I’ve seen plenty from a distance, sometimes several miles away. I stood outside of my apartment while at Purdue in 1974 and watched the tornado head toward Monticello, leaving scars there that are remembered to this day. I visited a farm family who lost loved ones in the Henryville tornado in 2012.
But the one I remember most vividly is the one I actually was closest to. It went about a mile north of the farm where I was working. However, the farmer I was working for was about a quarter mile north of where it went, planting corn. He watched his pole shed as it was picked up in the air like the house in the Wizard of Oz, then watched it blow apart in all directions. When he returned to the former barn site, not a corn cob off the pile in the barn stored for bedding appeared to be touched!
Here are six safety tips if you are at home and a tornado is approaching. These safety tips are from this Website eo.ucar.edu/kids/dangerwx/torando5.htm. The information is adapted from safety tips supplied by the Federal Emergency Management Agency.
1. Here is where you should go in the house.
Pick a windowless interior room on the lowest level of the house. If there is a storm cellar or basement, go to it. If not, go to an inner hallway or smaller inner room without windows, such as a closet or bathroom.

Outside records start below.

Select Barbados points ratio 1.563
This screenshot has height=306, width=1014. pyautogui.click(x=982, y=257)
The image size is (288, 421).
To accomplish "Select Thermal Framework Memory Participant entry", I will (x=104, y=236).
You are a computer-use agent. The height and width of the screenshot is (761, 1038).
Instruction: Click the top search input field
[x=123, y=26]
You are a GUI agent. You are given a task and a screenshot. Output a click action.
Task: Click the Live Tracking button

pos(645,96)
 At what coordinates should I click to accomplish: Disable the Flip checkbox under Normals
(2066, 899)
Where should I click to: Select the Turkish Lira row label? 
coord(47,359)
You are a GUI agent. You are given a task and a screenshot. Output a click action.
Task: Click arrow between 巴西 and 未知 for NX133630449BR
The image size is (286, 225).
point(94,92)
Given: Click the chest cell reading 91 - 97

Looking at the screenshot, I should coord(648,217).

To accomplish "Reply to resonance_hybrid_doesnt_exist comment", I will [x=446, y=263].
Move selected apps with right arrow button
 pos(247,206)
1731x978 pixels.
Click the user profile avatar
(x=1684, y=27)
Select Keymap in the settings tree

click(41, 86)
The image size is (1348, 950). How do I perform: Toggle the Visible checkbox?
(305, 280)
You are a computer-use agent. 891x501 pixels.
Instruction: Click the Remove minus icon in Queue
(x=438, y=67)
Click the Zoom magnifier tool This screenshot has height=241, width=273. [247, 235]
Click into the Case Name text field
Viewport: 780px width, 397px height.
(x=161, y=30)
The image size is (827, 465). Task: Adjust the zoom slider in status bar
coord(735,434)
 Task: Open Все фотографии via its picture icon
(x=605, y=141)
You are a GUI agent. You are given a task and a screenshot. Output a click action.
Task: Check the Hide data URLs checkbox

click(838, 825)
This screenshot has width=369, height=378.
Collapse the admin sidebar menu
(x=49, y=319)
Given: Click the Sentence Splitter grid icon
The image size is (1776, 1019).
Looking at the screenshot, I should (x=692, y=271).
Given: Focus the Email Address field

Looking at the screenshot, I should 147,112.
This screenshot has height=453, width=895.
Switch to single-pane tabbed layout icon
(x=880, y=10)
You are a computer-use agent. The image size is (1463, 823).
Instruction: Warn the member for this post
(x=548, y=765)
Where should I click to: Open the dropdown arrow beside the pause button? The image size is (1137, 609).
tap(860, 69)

2. Tornadoes and windows don’t mix.
Get away from windows anywhere in the house.
3. Corners are not your friend!
Here’s a tip you may not have heard before. You are better off in the center of the room. Corners of rooms tend to attract debris.
4. Find a sturdy object and get under it.
If there is a workbench or heavy table in the room, get under it if possible. Hold onto it at the same time.
5. Think about how to protect yourself
Use your arms to protect your head and neck.
6. Don’t be in a mobile home!
Leave it and find shelter elsewhere!
Let’s all remember the basic rules and be prepared should a dangerous weather situation develop this spring!